Quoted passage:
-- Opening Marker --

Health & Medical Children & Kid Health

Asthma Symptoms

Updated June 08, 2015.

Parents often think that asthma should be easy to diagnose, and it can be when kids have typical symptoms, a classic asthma attack, and a strong family history of allergies and asthma.

A diagnosis of asthma can be a little more difficult to make in younger children, especially when they have subtle symptoms, like a chronic cough without wheezing.

Asthma Symptoms

Typical asthma symptoms can include one or more of the following:
  • wheezing



  • shortness of breath or trouble breathing

  • coughing, either during the day or at night, but often worse at night and with exercise and activity

  • chest pain or chest tightness

  • decreases in your child's usual or predicted peak flow or poor performance on pulmonary function tests
You might also suspect that your child has asthma if he is not able to exercise or be as active as other children his age, if it seems like his coughs seem to linger much longer than other kids when he gets a cold, or if he isn't sleeping well because a cough often wakes him up.

-- Closing Marker --

Exercise requirements: Continue the asthma symptoms article from the point where it stops.

Entries supplied:
-- Opening Marker --

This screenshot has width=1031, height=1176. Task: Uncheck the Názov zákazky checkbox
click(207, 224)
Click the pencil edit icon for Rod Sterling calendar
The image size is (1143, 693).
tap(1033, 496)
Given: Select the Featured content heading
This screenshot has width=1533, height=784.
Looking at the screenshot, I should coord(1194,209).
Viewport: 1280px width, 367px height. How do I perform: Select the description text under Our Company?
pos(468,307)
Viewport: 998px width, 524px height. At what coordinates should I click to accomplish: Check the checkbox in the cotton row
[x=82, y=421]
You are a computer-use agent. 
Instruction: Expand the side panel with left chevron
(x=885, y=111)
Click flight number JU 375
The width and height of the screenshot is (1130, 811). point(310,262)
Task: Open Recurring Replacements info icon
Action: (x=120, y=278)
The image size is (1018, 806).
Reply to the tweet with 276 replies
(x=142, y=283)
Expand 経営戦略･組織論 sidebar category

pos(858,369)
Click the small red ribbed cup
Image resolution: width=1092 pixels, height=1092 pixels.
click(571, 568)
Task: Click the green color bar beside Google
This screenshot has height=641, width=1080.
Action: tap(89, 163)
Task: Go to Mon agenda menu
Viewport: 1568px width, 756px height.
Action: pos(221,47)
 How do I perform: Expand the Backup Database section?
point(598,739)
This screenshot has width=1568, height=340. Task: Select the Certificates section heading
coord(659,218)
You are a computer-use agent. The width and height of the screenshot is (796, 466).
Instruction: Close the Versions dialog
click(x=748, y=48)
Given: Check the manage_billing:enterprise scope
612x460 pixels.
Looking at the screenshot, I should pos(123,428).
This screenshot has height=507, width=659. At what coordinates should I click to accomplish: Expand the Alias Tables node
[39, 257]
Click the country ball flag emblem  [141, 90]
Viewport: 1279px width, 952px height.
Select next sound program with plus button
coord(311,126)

-- Closing Marker --

Task result:
What You Need To Know

  • Talk to your Pediatrician if you think your child has any asthma symptoms.

  • A Pediatric Pulmonologist is an asthma specialist that can help diagnose and treat kids with asthma, especially when a child has subtle symptoms and the diagnosis of asthma is not very clear cut.

  • Younger children can cough and wheeze, which are typical asthma symptoms, when they have a viral infection, such as RSV, and it doesn't mean that they have asthma.